— What the exercise asks —
An identical copy of the records below is the expected result.

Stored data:
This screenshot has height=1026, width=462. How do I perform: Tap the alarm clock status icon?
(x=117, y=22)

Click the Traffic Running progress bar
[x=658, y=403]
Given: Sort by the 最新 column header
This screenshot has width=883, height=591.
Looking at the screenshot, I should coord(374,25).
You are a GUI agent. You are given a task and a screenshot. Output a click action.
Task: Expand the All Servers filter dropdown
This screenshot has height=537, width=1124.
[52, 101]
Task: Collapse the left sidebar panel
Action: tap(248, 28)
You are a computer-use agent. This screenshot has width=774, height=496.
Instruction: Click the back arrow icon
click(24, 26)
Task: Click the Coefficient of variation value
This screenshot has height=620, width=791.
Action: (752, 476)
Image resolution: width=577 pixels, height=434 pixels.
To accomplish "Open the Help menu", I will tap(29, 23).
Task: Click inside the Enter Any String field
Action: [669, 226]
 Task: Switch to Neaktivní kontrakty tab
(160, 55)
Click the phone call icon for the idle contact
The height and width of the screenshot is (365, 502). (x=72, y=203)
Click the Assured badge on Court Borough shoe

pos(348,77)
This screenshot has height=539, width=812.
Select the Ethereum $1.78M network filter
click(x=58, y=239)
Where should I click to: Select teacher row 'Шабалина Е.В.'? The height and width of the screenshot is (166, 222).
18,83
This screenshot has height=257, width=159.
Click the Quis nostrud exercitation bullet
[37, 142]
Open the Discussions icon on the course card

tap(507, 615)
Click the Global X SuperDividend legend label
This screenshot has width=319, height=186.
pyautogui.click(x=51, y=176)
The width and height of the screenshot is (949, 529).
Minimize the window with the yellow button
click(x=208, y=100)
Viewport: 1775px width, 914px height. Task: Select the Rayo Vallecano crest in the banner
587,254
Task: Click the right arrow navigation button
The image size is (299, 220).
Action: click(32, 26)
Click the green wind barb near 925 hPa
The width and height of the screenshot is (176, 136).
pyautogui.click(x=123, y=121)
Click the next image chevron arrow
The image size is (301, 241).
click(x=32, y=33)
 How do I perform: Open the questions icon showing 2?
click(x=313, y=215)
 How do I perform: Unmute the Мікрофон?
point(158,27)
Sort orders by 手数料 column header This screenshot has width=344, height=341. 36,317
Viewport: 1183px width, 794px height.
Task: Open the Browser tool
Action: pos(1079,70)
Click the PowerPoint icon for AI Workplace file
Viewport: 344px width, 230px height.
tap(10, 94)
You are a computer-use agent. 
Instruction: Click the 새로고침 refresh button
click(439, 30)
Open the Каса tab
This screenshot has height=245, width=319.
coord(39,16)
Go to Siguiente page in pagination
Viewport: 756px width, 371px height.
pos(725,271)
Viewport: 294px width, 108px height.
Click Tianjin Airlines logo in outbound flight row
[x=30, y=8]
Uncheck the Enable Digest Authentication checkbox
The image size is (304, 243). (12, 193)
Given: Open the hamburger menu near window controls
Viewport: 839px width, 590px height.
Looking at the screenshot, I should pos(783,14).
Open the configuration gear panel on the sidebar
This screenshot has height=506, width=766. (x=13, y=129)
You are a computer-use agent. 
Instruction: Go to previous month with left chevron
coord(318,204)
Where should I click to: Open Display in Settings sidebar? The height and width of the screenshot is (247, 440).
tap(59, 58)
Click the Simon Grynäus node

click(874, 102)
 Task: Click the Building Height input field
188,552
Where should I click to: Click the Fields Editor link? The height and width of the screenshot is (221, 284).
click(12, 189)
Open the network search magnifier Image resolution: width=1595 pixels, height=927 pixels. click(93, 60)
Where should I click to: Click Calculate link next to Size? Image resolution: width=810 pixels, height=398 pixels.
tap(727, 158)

— Written answer —
This screenshot has height=1026, width=462. How do I perform: Tap the alarm clock status icon?
(x=117, y=22)

Click the Traffic Running progress bar
[x=658, y=403]
Given: Sort by the 最新 column header
This screenshot has width=883, height=591.
Looking at the screenshot, I should coord(374,25).
You are a GUI agent. You are given a task and a screenshot. Output a click action.
Task: Expand the All Servers filter dropdown
This screenshot has height=537, width=1124.
[52, 101]
Task: Collapse the left sidebar panel
Action: tap(248, 28)
You are a computer-use agent. This screenshot has width=774, height=496.
Instruction: Click the back arrow icon
click(24, 26)
Task: Click the Coefficient of variation value
This screenshot has height=620, width=791.
Action: (752, 476)
Image resolution: width=577 pixels, height=434 pixels.
To accomplish "Open the Help menu", I will tap(29, 23).
Task: Click inside the Enter Any String field
Action: [669, 226]
 Task: Switch to Neaktivní kontrakty tab
(160, 55)
Click the phone call icon for the idle contact
The height and width of the screenshot is (365, 502). (x=72, y=203)
Click the Assured badge on Court Borough shoe

pos(348,77)
This screenshot has height=539, width=812.
Select the Ethereum $1.78M network filter
click(x=58, y=239)
Where should I click to: Select teacher row 'Шабалина Е.В.'? The height and width of the screenshot is (166, 222).
18,83
This screenshot has height=257, width=159.
Click the Quis nostrud exercitation bullet
[37, 142]
Open the Discussions icon on the course card

tap(507, 615)
Click the Global X SuperDividend legend label
This screenshot has width=319, height=186.
pyautogui.click(x=51, y=176)
The width and height of the screenshot is (949, 529).
Minimize the window with the yellow button
click(x=208, y=100)
Viewport: 1775px width, 914px height. Task: Select the Rayo Vallecano crest in the banner
587,254
Task: Click the right arrow navigation button
The image size is (299, 220).
Action: click(32, 26)
Click the green wind barb near 925 hPa
The width and height of the screenshot is (176, 136).
pyautogui.click(x=123, y=121)
Click the next image chevron arrow
The image size is (301, 241).
click(x=32, y=33)
 How do I perform: Open the questions icon showing 2?
click(x=313, y=215)
 How do I perform: Unmute the Мікрофон?
point(158,27)
Sort orders by 手数料 column header This screenshot has width=344, height=341. 36,317
Viewport: 1183px width, 794px height.
Task: Open the Browser tool
Action: pos(1079,70)
Click the PowerPoint icon for AI Workplace file
Viewport: 344px width, 230px height.
tap(10, 94)
You are a computer-use agent. 
Instruction: Click the 새로고침 refresh button
click(439, 30)
Open the Каса tab
This screenshot has height=245, width=319.
coord(39,16)
Go to Siguiente page in pagination
Viewport: 756px width, 371px height.
pos(725,271)
Viewport: 294px width, 108px height.
Click Tianjin Airlines logo in outbound flight row
[x=30, y=8]
Uncheck the Enable Digest Authentication checkbox
The image size is (304, 243). (12, 193)
Given: Open the hamburger menu near window controls
Viewport: 839px width, 590px height.
Looking at the screenshot, I should pos(783,14).
Open the configuration gear panel on the sidebar
This screenshot has height=506, width=766. (x=13, y=129)
You are a computer-use agent. 
Instruction: Go to previous month with left chevron
coord(318,204)
Where should I click to: Open Display in Settings sidebar? The height and width of the screenshot is (247, 440).
tap(59, 58)
Click the Simon Grynäus node

click(874, 102)
 Task: Click the Building Height input field
188,552
Where should I click to: Click the Fields Editor link? The height and width of the screenshot is (221, 284).
click(12, 189)
Open the network search magnifier Image resolution: width=1595 pixels, height=927 pixels. click(93, 60)
Where should I click to: Click Calculate link next to Size? Image resolution: width=810 pixels, height=398 pixels.
tap(727, 158)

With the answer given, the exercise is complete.